A privilege is something that you can do when and as you're permitted to do it.  A privilege is what you get when a court "gives you the right" to do something.  Rights, by their very nature, cannot be given.  Only privileges can be given.  Herein is the difference between a right and a privilege.  If you can't do it unless somebody says that you can, then it's a privilege.  If nobody has to say that you can do it, then it's a right.

At this point, some idiot always says, "Wull, yeah, but ya don't hafta ask ta kill somebody, and that ain't a right!"  I agree.  That's an ability.  An ability is something that you can do without asking that might not be generally acknowledged as proper.  Herein is the difference between a right and an ability.  We have abilities simply because we're able to do certain things.  That doesn't necessarily make them proper.  Rights can originate only through a long period of custom and usage.  Otherwise, ruthless individuals would have the right to do anything that was within their abilities.

So, what about all of those things about which people rant and rave?  A woman's "right" to Medicare payments for abortions, an employee's "right" to a benefits program, a senior citizen's "right" to social security payments, a handicapped person's "right" to all of the best parking places?  They're not rights.  They're privileges.  Nevertheless, they're generally called rights.8  Clearly the words right (a thing that you can do without asking) and right (a thing that you cannot do unless you get permission) describe opposites.  Since they describe opposites, they're antonyms.  Since they're spelled the same, pronounced the same, but don't mean the same thing, they're also homonyms.  That isn't even the only example.  It's been recently fashionable to say, "That's BADD!"  when you particularly approve of something.  I'm sure that you can think of other examples.  If you send me other examples, then I'll start a list.

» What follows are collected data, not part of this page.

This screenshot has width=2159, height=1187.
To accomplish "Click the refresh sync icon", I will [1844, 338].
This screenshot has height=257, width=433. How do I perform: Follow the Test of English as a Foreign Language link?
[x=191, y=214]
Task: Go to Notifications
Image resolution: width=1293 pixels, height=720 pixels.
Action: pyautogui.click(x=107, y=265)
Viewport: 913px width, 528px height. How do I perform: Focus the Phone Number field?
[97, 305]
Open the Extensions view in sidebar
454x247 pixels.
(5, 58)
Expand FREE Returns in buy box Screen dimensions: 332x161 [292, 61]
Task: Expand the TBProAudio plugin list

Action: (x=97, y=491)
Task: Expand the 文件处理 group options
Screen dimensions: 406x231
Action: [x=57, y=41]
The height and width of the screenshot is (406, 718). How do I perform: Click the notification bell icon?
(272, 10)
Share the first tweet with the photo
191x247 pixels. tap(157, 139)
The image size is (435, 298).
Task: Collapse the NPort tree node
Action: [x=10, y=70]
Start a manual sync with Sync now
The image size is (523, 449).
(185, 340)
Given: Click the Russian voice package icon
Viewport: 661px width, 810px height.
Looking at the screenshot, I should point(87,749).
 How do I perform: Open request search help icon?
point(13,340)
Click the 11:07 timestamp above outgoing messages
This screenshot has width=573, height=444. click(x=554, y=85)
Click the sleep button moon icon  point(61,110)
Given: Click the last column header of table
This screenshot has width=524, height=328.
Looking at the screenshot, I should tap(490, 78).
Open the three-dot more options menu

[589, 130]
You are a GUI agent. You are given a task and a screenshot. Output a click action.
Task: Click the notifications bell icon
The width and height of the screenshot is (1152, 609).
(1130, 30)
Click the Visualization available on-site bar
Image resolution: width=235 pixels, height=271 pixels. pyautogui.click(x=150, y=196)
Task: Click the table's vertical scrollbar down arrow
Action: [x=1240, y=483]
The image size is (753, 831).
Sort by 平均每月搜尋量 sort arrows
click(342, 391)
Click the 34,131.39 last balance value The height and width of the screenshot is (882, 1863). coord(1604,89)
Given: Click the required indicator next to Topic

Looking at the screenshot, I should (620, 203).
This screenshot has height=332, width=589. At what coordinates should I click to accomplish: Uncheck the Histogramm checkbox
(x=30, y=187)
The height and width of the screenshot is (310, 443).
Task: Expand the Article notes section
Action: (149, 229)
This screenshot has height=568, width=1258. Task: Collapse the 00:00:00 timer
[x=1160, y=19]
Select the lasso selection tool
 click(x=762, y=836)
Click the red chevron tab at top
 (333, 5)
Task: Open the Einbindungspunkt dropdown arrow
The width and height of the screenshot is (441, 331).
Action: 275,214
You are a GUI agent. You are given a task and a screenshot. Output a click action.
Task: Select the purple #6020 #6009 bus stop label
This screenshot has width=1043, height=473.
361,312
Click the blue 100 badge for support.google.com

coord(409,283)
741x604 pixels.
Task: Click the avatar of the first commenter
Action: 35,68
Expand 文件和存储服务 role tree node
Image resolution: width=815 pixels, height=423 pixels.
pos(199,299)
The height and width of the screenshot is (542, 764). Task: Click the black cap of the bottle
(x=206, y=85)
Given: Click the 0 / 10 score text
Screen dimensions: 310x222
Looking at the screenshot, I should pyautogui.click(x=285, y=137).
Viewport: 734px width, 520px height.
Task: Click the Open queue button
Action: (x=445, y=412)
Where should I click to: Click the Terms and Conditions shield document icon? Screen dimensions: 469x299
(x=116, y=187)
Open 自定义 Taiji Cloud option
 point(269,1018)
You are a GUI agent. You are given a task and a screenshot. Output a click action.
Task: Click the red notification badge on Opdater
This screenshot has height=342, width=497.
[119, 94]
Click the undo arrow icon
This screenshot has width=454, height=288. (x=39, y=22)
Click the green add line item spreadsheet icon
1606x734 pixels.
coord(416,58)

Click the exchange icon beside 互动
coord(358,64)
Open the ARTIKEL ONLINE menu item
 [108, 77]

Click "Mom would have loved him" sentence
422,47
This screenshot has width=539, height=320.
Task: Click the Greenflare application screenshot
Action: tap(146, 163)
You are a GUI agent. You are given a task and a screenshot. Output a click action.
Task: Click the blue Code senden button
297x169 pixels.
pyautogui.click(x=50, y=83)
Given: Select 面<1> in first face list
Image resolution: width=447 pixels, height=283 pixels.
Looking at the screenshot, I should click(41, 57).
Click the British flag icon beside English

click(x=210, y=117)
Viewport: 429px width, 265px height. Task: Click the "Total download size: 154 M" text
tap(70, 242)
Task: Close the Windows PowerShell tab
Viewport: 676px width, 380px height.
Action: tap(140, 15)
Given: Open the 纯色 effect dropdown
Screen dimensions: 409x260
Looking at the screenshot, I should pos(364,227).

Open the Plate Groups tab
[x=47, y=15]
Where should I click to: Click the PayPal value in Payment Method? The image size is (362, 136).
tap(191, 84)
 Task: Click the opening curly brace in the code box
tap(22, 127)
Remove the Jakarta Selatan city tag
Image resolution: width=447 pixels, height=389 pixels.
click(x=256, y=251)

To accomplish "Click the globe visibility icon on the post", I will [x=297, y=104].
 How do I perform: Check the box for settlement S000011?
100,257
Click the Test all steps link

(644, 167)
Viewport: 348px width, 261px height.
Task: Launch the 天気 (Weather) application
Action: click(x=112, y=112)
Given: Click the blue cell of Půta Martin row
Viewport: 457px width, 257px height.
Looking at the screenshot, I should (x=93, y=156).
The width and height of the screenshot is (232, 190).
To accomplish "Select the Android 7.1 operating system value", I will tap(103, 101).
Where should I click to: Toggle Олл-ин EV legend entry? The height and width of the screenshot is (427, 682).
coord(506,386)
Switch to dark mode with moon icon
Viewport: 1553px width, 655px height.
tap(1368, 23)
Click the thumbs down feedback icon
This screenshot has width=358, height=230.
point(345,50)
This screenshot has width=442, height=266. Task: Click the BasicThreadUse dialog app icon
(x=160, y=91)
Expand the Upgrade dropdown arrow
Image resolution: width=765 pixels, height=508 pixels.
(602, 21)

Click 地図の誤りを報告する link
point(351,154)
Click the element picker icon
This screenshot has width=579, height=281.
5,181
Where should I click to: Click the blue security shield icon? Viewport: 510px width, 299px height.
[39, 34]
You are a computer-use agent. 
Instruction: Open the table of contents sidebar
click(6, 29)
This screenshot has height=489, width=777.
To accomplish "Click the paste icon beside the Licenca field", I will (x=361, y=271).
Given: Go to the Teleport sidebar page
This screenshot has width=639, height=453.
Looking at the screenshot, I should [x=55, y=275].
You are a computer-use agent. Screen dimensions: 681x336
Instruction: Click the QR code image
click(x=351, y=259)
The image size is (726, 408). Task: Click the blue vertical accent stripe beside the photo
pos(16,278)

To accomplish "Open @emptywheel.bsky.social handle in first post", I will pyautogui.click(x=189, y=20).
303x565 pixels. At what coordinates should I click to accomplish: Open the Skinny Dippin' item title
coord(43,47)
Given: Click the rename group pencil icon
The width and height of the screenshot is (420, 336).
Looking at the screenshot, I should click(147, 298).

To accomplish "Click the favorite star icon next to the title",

I'm not aware of any previous formal discussion of this peculiar characteristic of our language.  For now, I'll assume that I'm the first one to have documented it.  Therefore, by right of discovery, I'm establishing a new category of words in the English

See my article Rights Galore on page 1 of the May 2010 issue of the Frontiersman.
My favorite example is the right to life.  If a man loses his ability to live then, according to my definition, he doesn't have a right to life any more.  That's why I commented earlier that you might not like my definition.  However, it's a valid belief.  If a man loses his ability to live, then the only way that he can continue to live is if someone else keeps him alive, provides the means, pays the expenses.  To define a right in that way converts one man's right into another man's burden.  That's an unacceptable way to define rights.  If you define rights that way then, before long, you'll have people being forced, against their wills, to pay for things that other people have declared to be rights.  The most productive people in the country will then be the most abject slaves to the sickest, the laziest, or the most selfish people in the country, who will then be the most demanding masters.  As my brother likes to say, "Do a slow 360 with your eyes open."  My definition would end most of the stupid nonsense that's perpetrated today in the name of so-called rights.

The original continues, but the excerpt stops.